Have I suggested that infrastructure be involved in writing/maintaining the
web pages?

I agree with what you say and have stated that web pages are a good idea,
but I also know that when a person gets commit and gets emails from the ASF
they read them! It's a one off thing and I think that it's something we
should be doing - in fact something we should have been doing for a long
time now. Belt & braces generally work better than either in isolation.

Community should be responsible for the pages and the content of the email.
Infrastructure are responsible for providing us with the tools to allow them
to be created/maintained etc. That's a different discussion and one we will
have, but all these things require a stepping stone approach.

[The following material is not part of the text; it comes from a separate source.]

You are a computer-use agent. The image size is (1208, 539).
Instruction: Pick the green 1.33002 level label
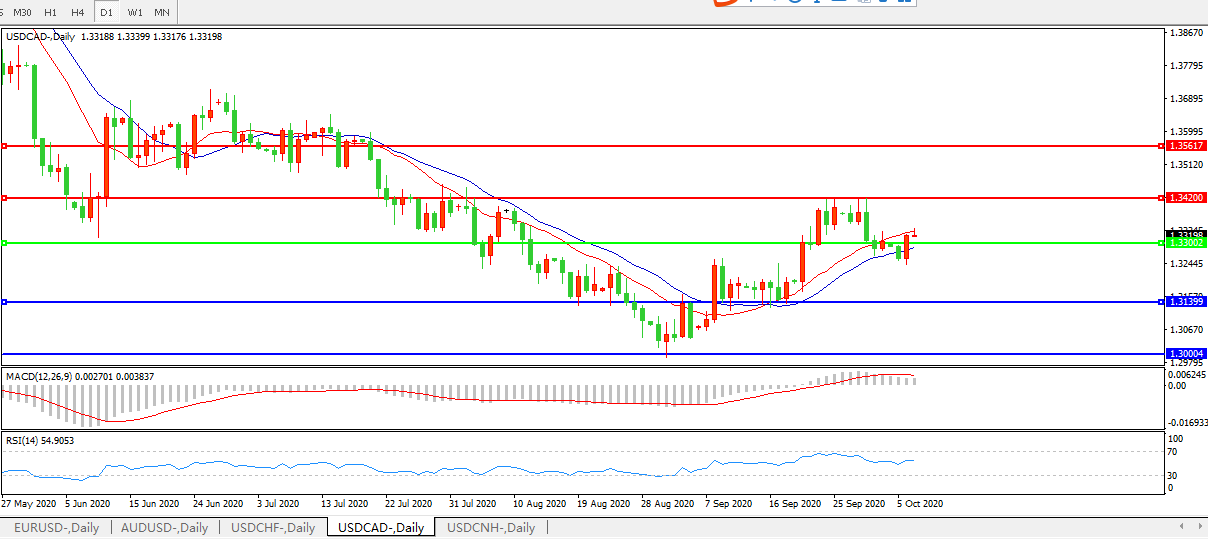pos(1187,243)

As we're still trying to get to the first stone let's be patient and not try
to leap the river in one jump! I don't want to get wet at present.

david

> Actually, when I get a lengthy e-mail, the last thing I want to do is read
> it.  I get enough of those, and they are likely to be shelved for when I
> have time to deal with it.  Sometime between now and when hell freezes
over.
> You want a response to your e-mail?  Keep the scroll bars deactivated.
>
> A nicely formatted page with a TOC that tells me what I can learn from it,
> that I can add to Favorites, and refer to when needed; that's useful.
>
> Also, a web page can be corrected.  The first set of instructions on the
web
> page for how to setup CVS with ssh were wrong.  They were corrected after
a
> new Committer went through them, found that they were wrong, found what
> worked, and reported the problem.
>
> By the way, this does not strike me as an infrastructure problem, so much
as
> an ASF Community thing.  The infrastructure guys have enough to do with
> keeping the plant running.  The documents should live in either Incubator
> (to be provided to PMCs), or on the main apache site.
>
> --- Noel
>
> -----Original Message-----
> From: David Reid [mailto:[EMAIL PROTECTED]
> Sent: Thursday, February 13, 2003 5:35
> To: community@apache.org
> Subject: Re: Suggestion...
>
>
> I have a lot of sympathy with that view, and it should probably be on a
web
> page somewhere as well, but in all honesty getting an email with
> instructions makes it much easier than simply telling people to visit a
web
> page. While we'd all like to think people would follow the link to the
page
> I think deep down we all know that not everyone will. Not everyone will
read
> an email either but I think we'd get a better response with an email.
>
> The belt & braces approach is always good.
>
> As I've not heard any objections I'll send an email to infrastructure.
>
> david
>
> > David,
> >
> > I agree that there should be an e-mail.  But it should be short, and
> consist
> > of little more than a reference to the web site.  All of this
information
> > should be available on the web site for review and update.  As that
> content
> > is enhanced, e-mail can go out to [EMAIL PROTECTED]
> >
> > > - forwarding instructions for the @apache.org email address
> > > - contacts for common problems
> > > - information about the committers list and the reason for it
> > > - information on opt-in lists such as licensing, community
> >
> > Also explain public_html, umask 002, using ssh with keys, pgp/gnupg,
> source
> > control, mirroring,  and every other process issue that a Committer
might
> > need to know during the course of their duties.